FIG. 1E illustrates the timing of a double tap gesture, as recognized by the conventional touch-sensor pad. The double tap gesture starts out the same as the drag gestures of FIG. 1D with the time 118 that finger pressure 111 is present, being less than a specified amount of time (e.g., TapTime). The finger is removed for time 119, which is less than the than a second specified amount of time (e.g., DragTime), and then the finger returns to the touch-sensor pad and remains present for an amount of time, time 120, which is less than a specified amount of time (e.g., TapTime). Accordingly, the output signal 112 outputs a double tap gesture 123, which includes an extended time interval 122. The double tap gesture 123 may include a brief time period 121 after recognition of the tap, to allow two distinct clicks, rather than one long, run-together click to be seen by the host.

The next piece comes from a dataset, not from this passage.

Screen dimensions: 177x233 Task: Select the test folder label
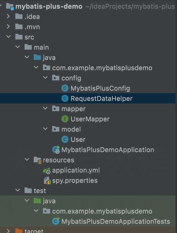click(x=40, y=191)
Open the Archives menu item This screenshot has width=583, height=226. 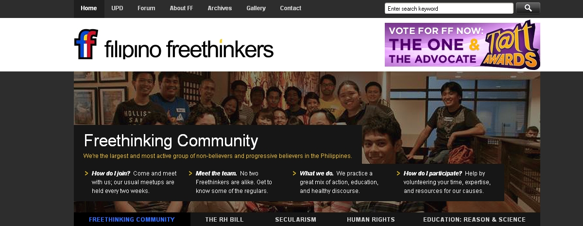[x=220, y=8]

As mentioned above, the timing of the finger presence/absence is one of several factors which are used to discern the difference between normal motion gestures and the other gestures, such as tap, double tap, or drag gestures. As illustrated above with respect to FIGS. 1C-1E three or more time intervals are used to distinguish one type of gesture from another, and typical implementations use three or more separate times to measure these intervals. The states of the conventional touch-sensor pad change upon detection of presence or absence of the finger. For example, first time interval is started when the finger pressure 111 is above a certain threshold (e.g., Ztap), the second time interval starts when the finger is removed from the touch-sensor pad, and the third time interval starts when the finger returns to the touch-sensor pad (if at all). All of the time intervals start and stop upon detection of the presence or absence of the finger.
The use of three or more time periods in gesture recognition requires more timers in a circuit, such as a microcontroller unit, that implements the touch-sensor pad. In addition, the user is able to configure the touch-sensor pad to suit the user's preferences. Having three or more variables to adjust in tuning the function of the touch-sensor pad may be confusing, rendering the configuration feature less useful.